A new generation of optoelectronic devices such as organic photovoltaic (OPV) devices, organic light emitting transistors (OLETs), organic light emitting diodes (OLEDs), organic thin film transistors (OTFTs), printable circuits, electrochemical capacitors, and sensors are built upon organic semiconductors as their active components. To enable high device efficiencies such as large charge carrier mobilities (μ) needed for transistor/circuit operations, or efficient exciton formation/splitting that is necessary for OLED/OPV operations, it is desirable that both p-type and n-type organic semiconductor materials are available. Furthermore, these organic semiconductor-based devices should exhibit satisfactory stability in ambient conditions and should be processable in a cost-effective manner. For example, a benchmark polymer, regioregular poly(3-hexylthiophene) (rr-P3HT), can provide hole mobilities in the order of about 0.1 cm2/Vs and current modulation in the order of about 105 or greater, which is close to amorphous silicon. For OPV devices based on rr-P3HT, power conversion efficiencies (PCEs) as high as about 4% have been reported. However, such performances are not sufficient for commercial applications. Besides, these optimal performances were achieved only under strict device processing conditions.

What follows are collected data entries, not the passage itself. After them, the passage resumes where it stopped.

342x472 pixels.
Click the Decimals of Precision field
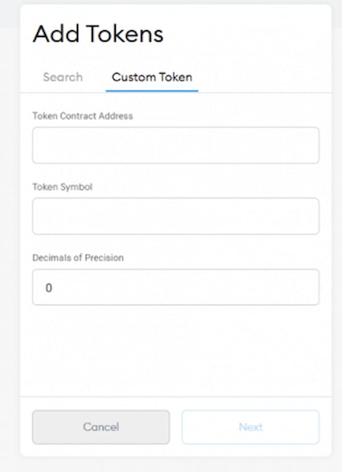coord(175,287)
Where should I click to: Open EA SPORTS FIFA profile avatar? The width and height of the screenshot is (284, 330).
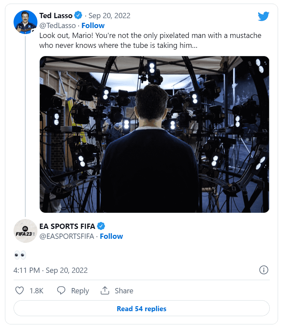[x=25, y=231]
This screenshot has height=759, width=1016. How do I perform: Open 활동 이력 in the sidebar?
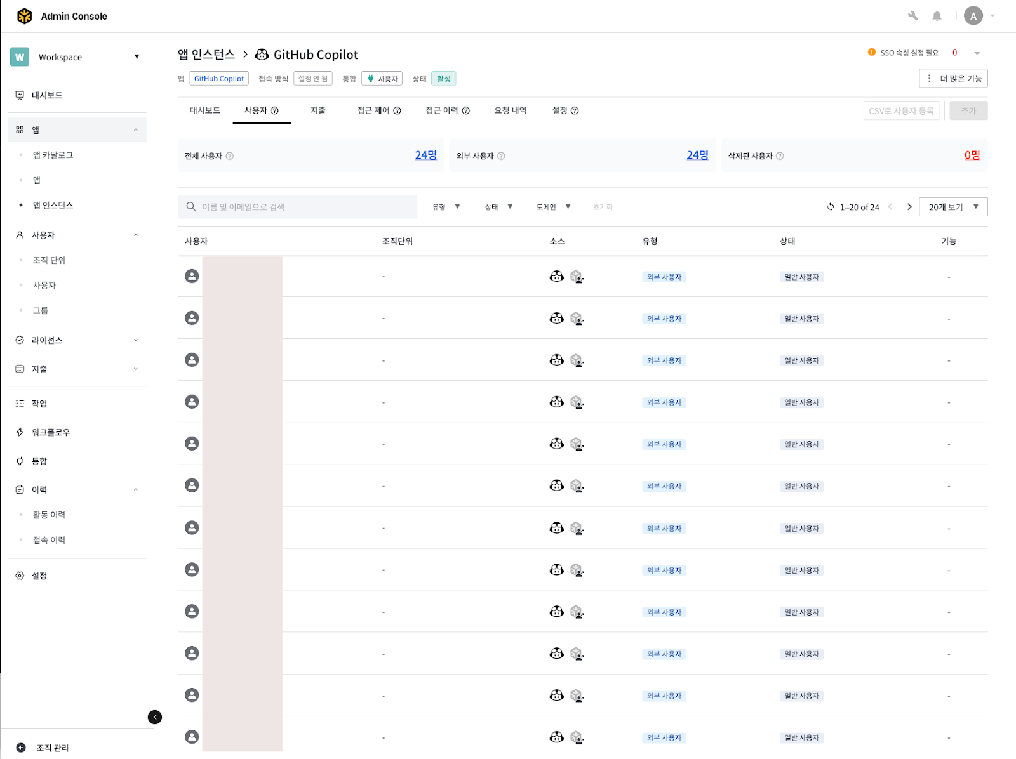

Bulk heterojunction (BHJ) solar cells commonly are considered the most promising OPV structures because they can be fabricated using roll-to-roll and large-scale production. BHJ solar cells include a photoactive layer disposed between an anode and a cathode, where the photoactive layer is composed of a blend film including a donor material and an acceptor material. State-of-the-art BHJ solar cells use fullerene-based compounds as the acceptor material. Typical fullerenes include C60 or C70 “bucky ball” compounds functionalized with solubilizing side chains such as [6,6]-phenyl-C61-butyric acid methyl ester (PCBM) or [6,6]-phenyl-C71-butyric acid methyl ester (PC71BM). The most common donor material used in BHJ solar cells is poly(3-hexylthiophene) (P3HT). However, it is well known that P3HT-based cells have limited efficiency due to poor light absorption above 500 nm. Furthermore, P3HT has poor air stability.
Accordingly, the art desires new organic semiconducting compounds that can be used as active materials in various optoelectronic devices.